*Required work*:
In the records below, begin at the line that has "Task: Open the first" and stop after the line that has "You are a computer-use agent. The"; quote those lines verbatim and nothing more.

*Records shown*:
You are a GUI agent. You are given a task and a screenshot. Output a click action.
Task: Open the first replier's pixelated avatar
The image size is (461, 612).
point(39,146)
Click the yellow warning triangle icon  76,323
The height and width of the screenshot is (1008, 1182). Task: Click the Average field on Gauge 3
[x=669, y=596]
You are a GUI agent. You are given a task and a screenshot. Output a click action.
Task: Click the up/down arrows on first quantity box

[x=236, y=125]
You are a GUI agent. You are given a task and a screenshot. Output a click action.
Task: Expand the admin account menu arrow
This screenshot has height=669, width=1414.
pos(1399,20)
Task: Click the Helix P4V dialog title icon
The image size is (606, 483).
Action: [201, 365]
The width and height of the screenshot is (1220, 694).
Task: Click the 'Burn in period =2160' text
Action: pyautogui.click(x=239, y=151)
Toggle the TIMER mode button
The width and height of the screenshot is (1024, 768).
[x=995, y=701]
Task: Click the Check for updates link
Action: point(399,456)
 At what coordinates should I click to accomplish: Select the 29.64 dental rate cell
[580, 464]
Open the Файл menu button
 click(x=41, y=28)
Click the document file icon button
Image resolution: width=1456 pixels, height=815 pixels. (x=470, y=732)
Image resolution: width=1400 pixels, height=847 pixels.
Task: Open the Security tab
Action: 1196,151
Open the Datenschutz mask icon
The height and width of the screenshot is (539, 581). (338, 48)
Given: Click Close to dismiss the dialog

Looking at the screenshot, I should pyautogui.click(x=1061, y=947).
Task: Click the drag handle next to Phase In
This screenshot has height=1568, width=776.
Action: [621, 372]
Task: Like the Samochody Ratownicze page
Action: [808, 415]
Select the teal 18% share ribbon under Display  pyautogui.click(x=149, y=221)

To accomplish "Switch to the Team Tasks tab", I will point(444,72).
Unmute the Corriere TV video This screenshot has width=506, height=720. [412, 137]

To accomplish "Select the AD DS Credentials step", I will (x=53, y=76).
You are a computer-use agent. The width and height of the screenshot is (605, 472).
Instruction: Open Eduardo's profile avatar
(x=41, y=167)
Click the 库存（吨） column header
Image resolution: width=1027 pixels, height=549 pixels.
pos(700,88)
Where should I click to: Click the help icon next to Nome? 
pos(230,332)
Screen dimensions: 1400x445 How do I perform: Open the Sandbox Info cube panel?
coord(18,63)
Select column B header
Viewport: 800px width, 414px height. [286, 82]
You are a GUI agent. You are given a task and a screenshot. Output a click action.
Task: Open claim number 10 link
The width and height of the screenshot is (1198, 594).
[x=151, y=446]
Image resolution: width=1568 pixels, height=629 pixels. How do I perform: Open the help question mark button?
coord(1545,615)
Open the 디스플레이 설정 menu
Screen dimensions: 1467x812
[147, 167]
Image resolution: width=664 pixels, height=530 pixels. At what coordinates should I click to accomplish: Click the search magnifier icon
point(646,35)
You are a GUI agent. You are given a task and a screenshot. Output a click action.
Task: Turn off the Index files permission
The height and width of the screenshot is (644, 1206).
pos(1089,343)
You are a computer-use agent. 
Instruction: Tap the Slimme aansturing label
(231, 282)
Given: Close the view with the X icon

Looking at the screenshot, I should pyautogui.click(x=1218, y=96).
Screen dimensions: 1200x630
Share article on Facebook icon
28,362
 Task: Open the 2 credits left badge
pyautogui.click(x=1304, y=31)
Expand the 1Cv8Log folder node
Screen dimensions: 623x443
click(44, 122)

*Answer space*:
Task: Open the first replier's pixelated avatar
The image size is (461, 612).
point(39,146)
Click the yellow warning triangle icon  76,323
The height and width of the screenshot is (1008, 1182). Task: Click the Average field on Gauge 3
[x=669, y=596]
You are a GUI agent. You are given a task and a screenshot. Output a click action.
Task: Click the up/down arrows on first quantity box

[x=236, y=125]
You are a GUI agent. You are given a task and a screenshot. Output a click action.
Task: Expand the admin account menu arrow
This screenshot has height=669, width=1414.
pos(1399,20)
Task: Click the Helix P4V dialog title icon
The image size is (606, 483).
Action: [201, 365]
The width and height of the screenshot is (1220, 694).
Task: Click the 'Burn in period =2160' text
Action: pyautogui.click(x=239, y=151)
Toggle the TIMER mode button
The width and height of the screenshot is (1024, 768).
[x=995, y=701]
Task: Click the Check for updates link
Action: point(399,456)
 At what coordinates should I click to accomplish: Select the 29.64 dental rate cell
[580, 464]
Open the Файл menu button
 click(x=41, y=28)
Click the document file icon button
Image resolution: width=1456 pixels, height=815 pixels. (x=470, y=732)
Image resolution: width=1400 pixels, height=847 pixels.
Task: Open the Security tab
Action: 1196,151
Open the Datenschutz mask icon
The height and width of the screenshot is (539, 581). (338, 48)
Given: Click Close to dismiss the dialog

Looking at the screenshot, I should pyautogui.click(x=1061, y=947).
Task: Click the drag handle next to Phase In
This screenshot has height=1568, width=776.
Action: [621, 372]
Task: Like the Samochody Ratownicze page
Action: [808, 415]
Select the teal 18% share ribbon under Display  pyautogui.click(x=149, y=221)

To accomplish "Switch to the Team Tasks tab", I will point(444,72).
Unmute the Corriere TV video This screenshot has width=506, height=720. [412, 137]

To accomplish "Select the AD DS Credentials step", I will (x=53, y=76).
You are a computer-use agent. The width and height of the screenshot is (605, 472).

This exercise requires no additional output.